TASK OBJECTIVE:
Every record shown here needs to be repeated exactly.

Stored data
***

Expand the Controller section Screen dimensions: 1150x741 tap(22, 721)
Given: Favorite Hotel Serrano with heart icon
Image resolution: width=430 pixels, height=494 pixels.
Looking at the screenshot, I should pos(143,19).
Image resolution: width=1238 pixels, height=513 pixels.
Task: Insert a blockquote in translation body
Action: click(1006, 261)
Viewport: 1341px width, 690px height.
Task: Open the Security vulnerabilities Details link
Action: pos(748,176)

***

SOLUTION FOR THIS EXERCISE:
Expand the Controller section Screen dimensions: 1150x741 tap(22, 721)
Given: Favorite Hotel Serrano with heart icon
Image resolution: width=430 pixels, height=494 pixels.
Looking at the screenshot, I should pos(143,19).
Image resolution: width=1238 pixels, height=513 pixels.
Task: Insert a blockquote in translation body
Action: click(1006, 261)
Viewport: 1341px width, 690px height.
Task: Open the Security vulnerabilities Details link
Action: pos(748,176)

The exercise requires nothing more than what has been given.